RS105 Test Equipment
Transverse electromagnetic (TEM) cell, parallel plate radiation system or equivalent to provide the radiated field between the plate where the test pulse voltage is applied.
Transient pulse generator with a single pulse generated and the capability to generate the greater than 50 kV voltage amplitude per meter of plate separation. A 2-meter plate separation would require at least 100 kV.
Oscilloscope that will store the pulse with enough bandwidth (700 MHz or more) to capture the waveform parameters. Sampling up to 1 gigasample per second is needed for the digitizing oscilloscope. A high voltage probe with at least 1 GHz bandwidth is necessary.
LISNs are placed in the power input circuit and terminal protective devices (TPDs) are used to protect the power distribution from the high-level transient generated for testing.
B-dot (magnetic field) or D-dot (electric field) sensors are used to sense and measure the time rate of change of the generated field.
Integrator to convert the sensor rate of change output into an integrated waveform from the sensor.
Figure 5 provides a generic test configuration based on a parallel plate radiation system. Configure the equipment as indicated in the figure but before installing the EUT place the sensor in the center of the vertical plane where the EUT front will be located. Connect the sensor to the oscilloscope second channel so the sensor signal and HV probe waveforms can be measured simultaneously.

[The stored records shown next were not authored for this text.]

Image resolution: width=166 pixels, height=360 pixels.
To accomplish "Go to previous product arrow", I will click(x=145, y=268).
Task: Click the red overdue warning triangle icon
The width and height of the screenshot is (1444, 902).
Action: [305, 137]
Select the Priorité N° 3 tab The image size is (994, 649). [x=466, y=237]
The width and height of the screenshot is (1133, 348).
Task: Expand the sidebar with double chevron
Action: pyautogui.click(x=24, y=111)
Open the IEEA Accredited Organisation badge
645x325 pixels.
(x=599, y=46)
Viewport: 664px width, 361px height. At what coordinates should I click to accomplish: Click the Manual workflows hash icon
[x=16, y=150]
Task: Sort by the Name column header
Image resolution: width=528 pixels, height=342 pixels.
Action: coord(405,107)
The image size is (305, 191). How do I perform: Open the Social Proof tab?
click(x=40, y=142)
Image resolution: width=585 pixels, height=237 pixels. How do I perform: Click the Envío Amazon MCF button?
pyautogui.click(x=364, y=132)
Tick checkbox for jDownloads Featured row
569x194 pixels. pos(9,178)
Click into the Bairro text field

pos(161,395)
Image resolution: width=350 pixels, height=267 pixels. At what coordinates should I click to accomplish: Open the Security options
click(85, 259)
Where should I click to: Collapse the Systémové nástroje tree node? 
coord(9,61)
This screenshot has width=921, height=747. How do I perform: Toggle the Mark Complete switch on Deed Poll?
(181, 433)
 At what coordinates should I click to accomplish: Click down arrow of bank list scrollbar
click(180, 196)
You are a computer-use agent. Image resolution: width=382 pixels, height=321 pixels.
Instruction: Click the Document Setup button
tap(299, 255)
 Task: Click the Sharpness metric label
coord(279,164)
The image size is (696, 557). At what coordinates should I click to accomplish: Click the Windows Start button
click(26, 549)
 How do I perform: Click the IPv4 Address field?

Generate a pulse and adjust the generator to produce the required peak amplitude. Verify that the waveform parameters (i.e., amplitude, rise time pulse width) meet the requirements. Record the drive pulse waveform as measured by the oscilloscope. The amplitude must be at least 50 kV but can exceed that by 6 dB or up to 100 kV.
Repeat the calibration process with the sensor located at each of the four corners where the EUT front will be located making sure that the waveform parameters are met. If the amplitude is adjusted during any of the calibration points, then repeat the measurements at the previous points to obtain generator settings that satisfy all sensor points simultaneously.
Remember that the voltages have the potential to be lethal so pay close attention to all safety precautions and interference with other equipment in the laboratory is a risk to isolate or shield the test location.
Figure 5: RS105 Test Configuration
After the calibration is complete, remove the sensor and install the EUT in the parallel plate. Orient the cables normal to the field and shield the cables properly. Note that the test volume is bounded by ½ of the length and height of the plates.
Enable operation of the EUT and allow it to stabilize. Apply the pulse starting at 10% of the peak amplitude and increase in steps sizes of 2 or 3 until the peak amplitude is attained. Apply the required number of pulses at a rate of not more than one per minute while monitoring the EUT performance for susceptibility indications.
Repeat the test with the EUT in each of three orthogonal planes recording all the specified measurements for report entry.
The test equipment manufacturer literature and training will provide vital information on the equipment use and need for pressurized dry chambers for the electrodes. As mention earlier, lethal voltages are in use so maintain safety precautions.
As with all MIL-STD-461 tests, planning is an essential element and planning includes defining the hardware necessary to accomplish the testing. Make sure you are aware of reporting requirements, so you will capture the necessary information during test.